--- Trecho do documento ---
Inaugurando 2023, a posse de Luiz Inácio Lula da Silva como novo presidente do Brasil foi marcada por vários símbolos, como a entrega da faixa presidencial por representantes do povo, após a recusa de Bolsonaro e sua saída do país para os Estados Unidos. Aos 77 anos, o histórico líder sindical e um dos fundadores do Partido dos Trabalhadores (PT) retorna pela terceira vez à presidência do Brasil, após o fim do governo de Jair Bolsonaro, caracterizado por práticas autoritárias, a exaltação da ditadura militar e significativos retrocessos econômicos e sociais.

Lula venceu as eleições com mais de 60 milhões de votos, o equivalente a 50,9% dos votos válidos. Embora a diferença entre os dois tenha sido de apenas dois milhões de votos, o processo eleitoral foi marcado por dificuldades e ameaças do ex-presidente Bolsonaro e seus apoiadores.

Em um contexto de polarização e violência política, as tentativas de afetar o resultado das eleições incluíram ações como compra de votos e apoio político em larga escala em troca de recursos; críticas à transparência do sistema eleitoral; ameaças de golpe de Estado; e bloqueios e controles ilegais nas rodovias do país pela Polícia Rodoviária Federal (PRF). Estas últimas ações, realizadas no dia das eleições, visavam atrasar ou impedir os eleitores de votar, especialmente no Nordeste, onde vive a maioria dos apoiadores do PT.

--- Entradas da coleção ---
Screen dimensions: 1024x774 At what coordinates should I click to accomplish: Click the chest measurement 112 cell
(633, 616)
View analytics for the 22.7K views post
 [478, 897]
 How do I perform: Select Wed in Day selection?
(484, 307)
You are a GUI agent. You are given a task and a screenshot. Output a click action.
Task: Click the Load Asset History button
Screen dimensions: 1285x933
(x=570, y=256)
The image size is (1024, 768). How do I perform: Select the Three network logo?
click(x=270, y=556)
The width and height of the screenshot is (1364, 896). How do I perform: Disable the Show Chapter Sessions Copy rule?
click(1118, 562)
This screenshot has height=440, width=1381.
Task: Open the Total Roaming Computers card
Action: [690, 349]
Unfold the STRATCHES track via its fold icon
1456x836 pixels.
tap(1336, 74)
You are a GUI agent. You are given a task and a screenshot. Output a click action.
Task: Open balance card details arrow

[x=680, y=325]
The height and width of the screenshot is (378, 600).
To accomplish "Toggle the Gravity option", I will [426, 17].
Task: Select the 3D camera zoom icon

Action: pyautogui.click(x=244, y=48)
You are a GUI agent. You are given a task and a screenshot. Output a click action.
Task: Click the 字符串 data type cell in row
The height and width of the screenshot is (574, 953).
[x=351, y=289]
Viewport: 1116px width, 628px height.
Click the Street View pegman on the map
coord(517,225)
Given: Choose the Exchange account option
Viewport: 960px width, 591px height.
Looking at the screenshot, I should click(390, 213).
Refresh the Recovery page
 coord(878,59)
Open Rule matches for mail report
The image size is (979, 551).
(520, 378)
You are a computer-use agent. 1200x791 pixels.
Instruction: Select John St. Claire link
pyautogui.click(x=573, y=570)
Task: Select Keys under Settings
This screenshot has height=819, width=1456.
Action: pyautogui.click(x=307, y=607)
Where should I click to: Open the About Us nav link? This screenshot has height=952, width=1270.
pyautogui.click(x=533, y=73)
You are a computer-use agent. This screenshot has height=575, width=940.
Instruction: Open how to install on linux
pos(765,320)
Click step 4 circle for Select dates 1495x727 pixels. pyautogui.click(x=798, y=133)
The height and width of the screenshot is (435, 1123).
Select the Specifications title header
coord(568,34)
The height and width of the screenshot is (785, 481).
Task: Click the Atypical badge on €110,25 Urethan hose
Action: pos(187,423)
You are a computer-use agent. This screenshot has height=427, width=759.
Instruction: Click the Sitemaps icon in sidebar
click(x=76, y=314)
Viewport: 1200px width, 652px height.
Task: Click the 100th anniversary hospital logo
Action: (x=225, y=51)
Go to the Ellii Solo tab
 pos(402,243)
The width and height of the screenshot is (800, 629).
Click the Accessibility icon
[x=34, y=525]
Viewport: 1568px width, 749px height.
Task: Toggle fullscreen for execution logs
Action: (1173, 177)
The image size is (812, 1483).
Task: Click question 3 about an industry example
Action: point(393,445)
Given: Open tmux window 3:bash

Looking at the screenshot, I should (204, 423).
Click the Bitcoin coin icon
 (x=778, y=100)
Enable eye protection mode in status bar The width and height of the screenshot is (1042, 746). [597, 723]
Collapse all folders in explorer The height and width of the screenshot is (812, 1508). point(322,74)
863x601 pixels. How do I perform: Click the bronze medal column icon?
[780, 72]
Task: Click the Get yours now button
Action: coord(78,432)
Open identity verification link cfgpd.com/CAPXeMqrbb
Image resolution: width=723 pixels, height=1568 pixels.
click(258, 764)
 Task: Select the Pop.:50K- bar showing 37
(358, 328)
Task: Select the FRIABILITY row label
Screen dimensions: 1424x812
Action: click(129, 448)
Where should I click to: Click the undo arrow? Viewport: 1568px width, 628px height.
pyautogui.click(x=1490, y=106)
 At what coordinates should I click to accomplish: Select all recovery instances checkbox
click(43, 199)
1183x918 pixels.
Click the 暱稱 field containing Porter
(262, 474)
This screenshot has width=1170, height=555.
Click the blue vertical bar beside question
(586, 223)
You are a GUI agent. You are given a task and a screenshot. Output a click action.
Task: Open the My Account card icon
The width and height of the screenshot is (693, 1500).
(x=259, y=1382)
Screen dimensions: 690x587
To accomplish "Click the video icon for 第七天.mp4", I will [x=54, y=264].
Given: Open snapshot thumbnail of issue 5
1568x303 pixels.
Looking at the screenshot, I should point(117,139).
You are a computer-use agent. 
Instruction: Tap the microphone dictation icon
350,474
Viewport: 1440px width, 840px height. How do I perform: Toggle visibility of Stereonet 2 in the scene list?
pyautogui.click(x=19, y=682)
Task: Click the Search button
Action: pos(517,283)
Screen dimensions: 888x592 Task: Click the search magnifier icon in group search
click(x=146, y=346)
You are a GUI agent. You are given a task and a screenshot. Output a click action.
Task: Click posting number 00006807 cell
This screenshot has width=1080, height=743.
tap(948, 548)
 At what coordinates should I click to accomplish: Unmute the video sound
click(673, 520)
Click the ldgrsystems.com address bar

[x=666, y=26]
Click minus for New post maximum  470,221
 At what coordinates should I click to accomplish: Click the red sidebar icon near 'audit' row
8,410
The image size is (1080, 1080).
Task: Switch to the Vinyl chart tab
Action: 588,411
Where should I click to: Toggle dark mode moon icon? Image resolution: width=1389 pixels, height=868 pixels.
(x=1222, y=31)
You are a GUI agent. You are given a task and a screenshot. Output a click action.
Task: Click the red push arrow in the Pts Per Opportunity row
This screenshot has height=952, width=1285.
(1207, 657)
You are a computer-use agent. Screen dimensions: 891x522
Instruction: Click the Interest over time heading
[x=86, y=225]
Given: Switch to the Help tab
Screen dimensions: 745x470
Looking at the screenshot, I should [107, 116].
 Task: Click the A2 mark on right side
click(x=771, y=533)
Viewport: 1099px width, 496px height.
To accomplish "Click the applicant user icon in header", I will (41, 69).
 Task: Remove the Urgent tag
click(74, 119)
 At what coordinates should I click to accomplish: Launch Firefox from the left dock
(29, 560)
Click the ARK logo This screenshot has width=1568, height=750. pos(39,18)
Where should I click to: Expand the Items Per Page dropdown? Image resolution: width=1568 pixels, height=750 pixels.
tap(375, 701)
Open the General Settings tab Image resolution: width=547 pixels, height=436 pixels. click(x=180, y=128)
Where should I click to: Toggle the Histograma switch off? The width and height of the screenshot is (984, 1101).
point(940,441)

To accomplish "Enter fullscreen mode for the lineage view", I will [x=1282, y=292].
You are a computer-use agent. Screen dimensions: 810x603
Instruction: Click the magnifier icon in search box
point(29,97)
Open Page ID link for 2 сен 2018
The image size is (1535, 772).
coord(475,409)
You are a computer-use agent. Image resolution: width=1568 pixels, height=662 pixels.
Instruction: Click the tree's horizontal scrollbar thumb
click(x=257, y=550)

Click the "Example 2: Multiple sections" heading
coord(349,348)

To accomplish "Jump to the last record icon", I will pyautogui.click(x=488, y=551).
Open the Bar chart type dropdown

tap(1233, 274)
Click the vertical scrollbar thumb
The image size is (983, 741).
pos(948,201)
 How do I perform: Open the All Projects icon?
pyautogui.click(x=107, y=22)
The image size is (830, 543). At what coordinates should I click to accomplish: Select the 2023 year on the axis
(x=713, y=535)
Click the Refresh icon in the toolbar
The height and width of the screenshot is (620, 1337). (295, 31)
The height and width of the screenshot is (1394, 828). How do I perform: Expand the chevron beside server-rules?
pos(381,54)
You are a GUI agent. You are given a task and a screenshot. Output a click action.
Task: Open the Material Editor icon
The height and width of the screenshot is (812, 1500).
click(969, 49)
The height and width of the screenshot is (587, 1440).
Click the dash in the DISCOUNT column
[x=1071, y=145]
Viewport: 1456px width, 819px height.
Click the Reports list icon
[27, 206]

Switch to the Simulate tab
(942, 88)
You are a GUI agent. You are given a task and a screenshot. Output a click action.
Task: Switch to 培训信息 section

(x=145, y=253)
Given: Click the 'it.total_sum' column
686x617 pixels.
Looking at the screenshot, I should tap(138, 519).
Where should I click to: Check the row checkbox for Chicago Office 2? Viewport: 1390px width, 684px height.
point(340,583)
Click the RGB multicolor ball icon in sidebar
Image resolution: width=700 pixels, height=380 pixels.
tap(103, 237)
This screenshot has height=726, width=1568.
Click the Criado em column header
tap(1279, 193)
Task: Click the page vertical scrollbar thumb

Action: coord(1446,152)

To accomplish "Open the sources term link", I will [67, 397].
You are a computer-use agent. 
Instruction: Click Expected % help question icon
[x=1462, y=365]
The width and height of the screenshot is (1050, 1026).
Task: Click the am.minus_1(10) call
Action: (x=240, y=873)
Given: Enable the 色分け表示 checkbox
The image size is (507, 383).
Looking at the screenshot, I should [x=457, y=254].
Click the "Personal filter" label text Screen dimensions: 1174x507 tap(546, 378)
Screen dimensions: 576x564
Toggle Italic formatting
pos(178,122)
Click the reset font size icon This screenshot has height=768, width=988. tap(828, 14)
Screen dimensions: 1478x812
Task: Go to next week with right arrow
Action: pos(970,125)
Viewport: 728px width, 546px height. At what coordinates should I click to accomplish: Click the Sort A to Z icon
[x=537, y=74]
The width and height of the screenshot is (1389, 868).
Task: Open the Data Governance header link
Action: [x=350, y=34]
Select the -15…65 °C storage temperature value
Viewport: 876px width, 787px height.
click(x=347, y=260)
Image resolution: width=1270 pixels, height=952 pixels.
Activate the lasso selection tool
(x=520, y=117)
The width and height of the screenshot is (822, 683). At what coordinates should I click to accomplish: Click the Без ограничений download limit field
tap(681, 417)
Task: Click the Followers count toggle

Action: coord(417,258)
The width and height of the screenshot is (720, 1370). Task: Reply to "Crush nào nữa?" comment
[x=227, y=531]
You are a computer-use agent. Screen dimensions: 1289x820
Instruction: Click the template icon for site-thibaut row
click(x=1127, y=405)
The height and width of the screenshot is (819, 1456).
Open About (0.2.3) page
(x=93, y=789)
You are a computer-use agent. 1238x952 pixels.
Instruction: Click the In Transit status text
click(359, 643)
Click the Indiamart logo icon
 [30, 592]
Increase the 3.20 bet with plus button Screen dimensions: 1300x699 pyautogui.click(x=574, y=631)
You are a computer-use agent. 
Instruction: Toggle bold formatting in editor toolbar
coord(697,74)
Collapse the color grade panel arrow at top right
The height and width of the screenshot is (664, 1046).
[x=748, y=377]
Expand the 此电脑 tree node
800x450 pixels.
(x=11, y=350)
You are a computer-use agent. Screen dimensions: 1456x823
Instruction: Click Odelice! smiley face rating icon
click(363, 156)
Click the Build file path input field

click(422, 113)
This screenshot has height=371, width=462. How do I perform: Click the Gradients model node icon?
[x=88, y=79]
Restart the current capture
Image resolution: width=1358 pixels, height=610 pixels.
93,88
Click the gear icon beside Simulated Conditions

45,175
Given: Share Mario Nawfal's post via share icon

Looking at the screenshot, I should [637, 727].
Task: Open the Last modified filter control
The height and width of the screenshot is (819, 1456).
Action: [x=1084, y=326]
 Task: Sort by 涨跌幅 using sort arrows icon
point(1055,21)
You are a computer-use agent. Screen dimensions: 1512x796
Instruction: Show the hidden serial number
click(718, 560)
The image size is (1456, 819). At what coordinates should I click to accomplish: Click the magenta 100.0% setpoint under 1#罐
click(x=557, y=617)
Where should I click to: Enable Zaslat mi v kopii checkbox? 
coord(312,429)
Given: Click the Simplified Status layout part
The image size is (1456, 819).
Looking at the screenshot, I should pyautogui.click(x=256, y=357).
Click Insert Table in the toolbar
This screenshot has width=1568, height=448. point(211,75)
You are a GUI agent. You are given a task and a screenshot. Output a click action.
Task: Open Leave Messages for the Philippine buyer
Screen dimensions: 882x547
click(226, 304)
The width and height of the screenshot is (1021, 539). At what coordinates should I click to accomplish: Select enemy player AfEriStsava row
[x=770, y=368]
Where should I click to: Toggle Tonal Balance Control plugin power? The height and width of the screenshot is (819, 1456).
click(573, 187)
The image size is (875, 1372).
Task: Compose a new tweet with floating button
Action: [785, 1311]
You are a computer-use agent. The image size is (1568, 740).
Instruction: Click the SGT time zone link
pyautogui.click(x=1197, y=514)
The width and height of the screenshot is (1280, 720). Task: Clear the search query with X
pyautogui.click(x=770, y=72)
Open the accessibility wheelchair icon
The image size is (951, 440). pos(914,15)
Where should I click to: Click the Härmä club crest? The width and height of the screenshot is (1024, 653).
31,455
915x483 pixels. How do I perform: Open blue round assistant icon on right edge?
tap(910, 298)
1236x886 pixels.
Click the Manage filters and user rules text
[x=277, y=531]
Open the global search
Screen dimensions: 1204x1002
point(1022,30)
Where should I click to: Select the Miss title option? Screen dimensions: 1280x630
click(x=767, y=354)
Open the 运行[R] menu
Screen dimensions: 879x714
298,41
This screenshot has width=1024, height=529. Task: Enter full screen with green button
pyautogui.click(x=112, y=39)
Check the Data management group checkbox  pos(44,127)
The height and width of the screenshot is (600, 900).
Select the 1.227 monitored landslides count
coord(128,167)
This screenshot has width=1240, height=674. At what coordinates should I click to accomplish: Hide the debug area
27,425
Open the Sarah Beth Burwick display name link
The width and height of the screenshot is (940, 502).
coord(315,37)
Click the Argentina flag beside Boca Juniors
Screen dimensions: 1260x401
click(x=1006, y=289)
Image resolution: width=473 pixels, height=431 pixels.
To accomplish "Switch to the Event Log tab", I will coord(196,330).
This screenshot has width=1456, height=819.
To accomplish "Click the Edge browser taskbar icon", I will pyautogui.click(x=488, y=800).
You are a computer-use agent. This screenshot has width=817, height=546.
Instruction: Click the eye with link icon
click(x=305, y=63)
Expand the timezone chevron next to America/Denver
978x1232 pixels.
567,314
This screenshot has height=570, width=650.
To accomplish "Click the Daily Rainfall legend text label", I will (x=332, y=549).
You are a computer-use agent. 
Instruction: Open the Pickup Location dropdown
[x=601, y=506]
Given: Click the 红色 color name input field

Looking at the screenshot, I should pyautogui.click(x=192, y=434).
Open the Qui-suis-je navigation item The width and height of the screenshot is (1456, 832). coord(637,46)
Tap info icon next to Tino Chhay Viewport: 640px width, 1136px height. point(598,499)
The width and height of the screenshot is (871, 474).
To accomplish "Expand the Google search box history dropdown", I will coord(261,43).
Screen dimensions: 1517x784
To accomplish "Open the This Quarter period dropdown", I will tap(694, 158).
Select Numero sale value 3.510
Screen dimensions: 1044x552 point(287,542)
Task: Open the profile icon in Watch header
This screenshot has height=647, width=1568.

--- Exercício proposto ---
Pode reescrever o trecho do texto sobre a posse de Lula de "Inaugurando 2023, a" a "econômicos e sociais.", trocando "faixa presidencial" por "faixa de presidente"?

--- Em resposta ---
Inaugurando 2023, a posse de Luiz Inácio Lula da Silva como novo presidente do Brasil foi marcada por vários símbolos, como a entrega da faixa de presidente por representantes do povo, após a recusa de Bolsonaro e sua saída do país para os Estados Unidos. Aos 77 anos, o histórico líder sindical e um dos fundadores do Partido dos Trabalhadores (PT) retorna pela terceira vez à presidência do Brasil, após o fim do governo de Jair Bolsonaro, caracterizado por práticas autoritárias, a exaltação da ditadura militar e significativos retrocessos econômicos e sociais.